Although the final emitter surface is preferably a refractory metal, such material is not easily evaporated. A refractory coating may be formed, however, by coating the emitter tip 1 with a lower melting point material such as Ti and subsequently reacting it with either the (Si) substrate or by gas phase atoms encircling the tip. In the case of Ti, a refractory metallic TiN film may be formed by ion bombarding the evaporated Ti coating with nitrogen ions.
Referring to Figure 3 of the drawings, in an alternative process for producing a thin coating (preferably metallic) on the tips 1, the evaporated material is made to cover not only the emitter tips but also the upper surface of the grid 5 (and also the upper surface of any additional grid (not shown) which may be provided spaced from the grid 5. The layer 11 formed on the grid 5 provides an advantage in that, if the device has to operate in an environment in which the vacuum is imperfect, any resulting ion bombardment which tends to sputter coating off the tips 1, as indicated by arrows 13, will also sputter some coating off the grid or grids, as indicated by arrows 15, so that the coating material sputtered off the grid(s) will tend to recoat the tips.
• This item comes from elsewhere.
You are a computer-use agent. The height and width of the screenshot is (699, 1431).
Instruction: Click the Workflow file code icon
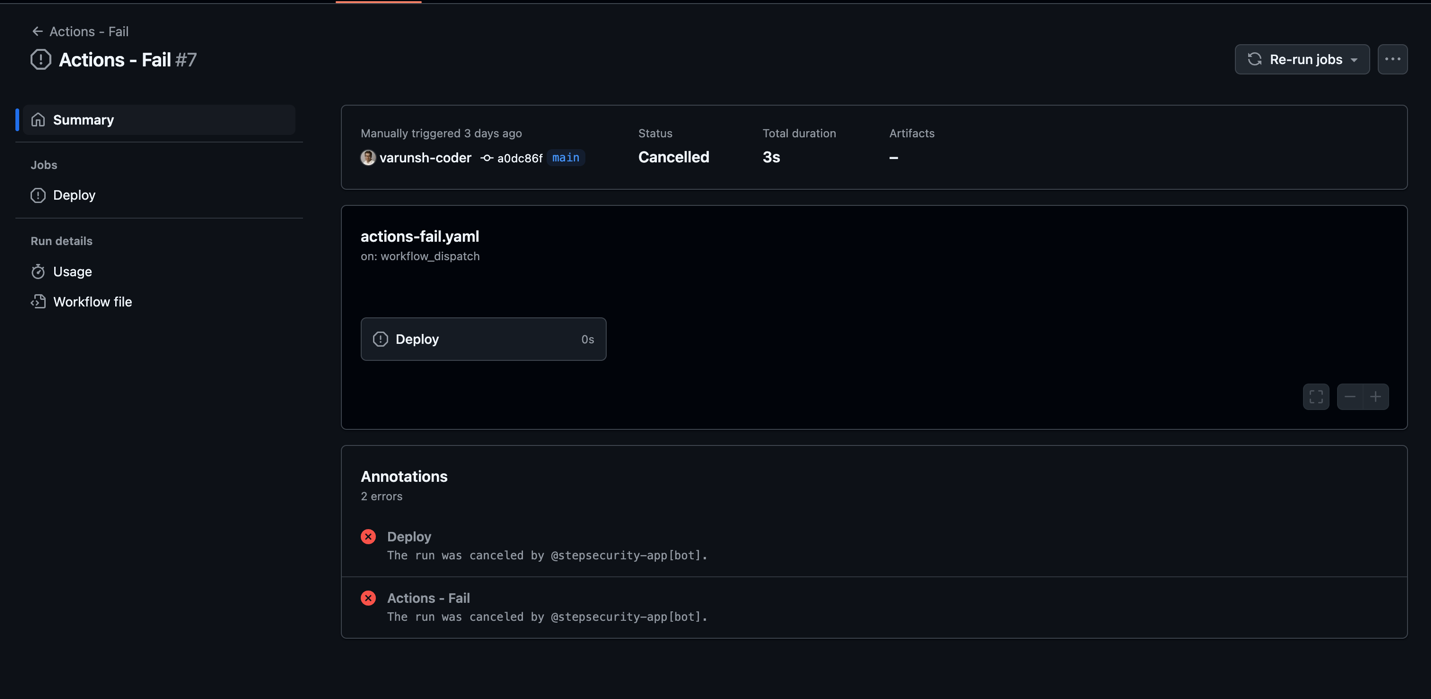[38, 302]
In a further alternative process, as illustrated in Figure 4, the grid 5 (and preferably any additional grid) is made of the same material as the coating layer 11. If then, in use, the tips are subjected to ion bombardment, any coating material lost from the tips will tend to be replaced by material sputtered from the grid(s).

Claims

A process for manufacturing a field emission electrode structure, characterised by the steps of forming a tapered cathode tip (1) on a substrate (6); forming a grid layer (5)spaced from the substrate and having an aperture (3) substantially aligned with the cathode tip; and depositing a coating (11) on the tip by evaporation or sputtering of coating material.
A process as claimed in Claim 1, characterised in that the grid layer (5) is spaced from the substrate (6) by a dielectric layer (7) which has an aperture (9) therethrough substantially aligned with the cathode tip, the aperture in the dielectric layer being of larger diameter than the aperture in the grid layer, whereby the coating material (11) evaporated or sputtered on to the cathode tip through the aperture in the grid layer does not reach the wall of the aperture in the dielectric layer.
A process as claimed in Claim 1 or Claim 2, characterised in that the coating material (11) is subsequently reacted with the substrate material or with a gaseous material encircling the cathode tip (1) or with material ion-implanted into the cathode tip.
A process as claimed in any preceding claim, characterised in that the coating material comprises a metal.
A process as claimed in Claim 4, characterised in that the metal is a refractory metal.
A process as claimed in Claim 5, characterised in that the refractory metal is Pd, Ir or Pt.
A process as claimed in any preceding claim, characterised in that the coating is annealed after deposition.
A process as claimed in Claim 7, characterised in that the substrate (6) is formed of silicon, and the annealing step causes the formation of the coating into a silicide.
A process as claimed in any preceding claim, characterised in that the surface of the grid layer (5) remote from the substrate (6) is coated with the coating material during the evaporation or sputtering step for subsequent transfer to the cathode tip by ion bombardment.
A process as claimed in any preceding claim, characterised in that the grid layer(5) is formed of the coating material; and in that the coating on the cathode tip (1) is formed by sputtering of the grid layer.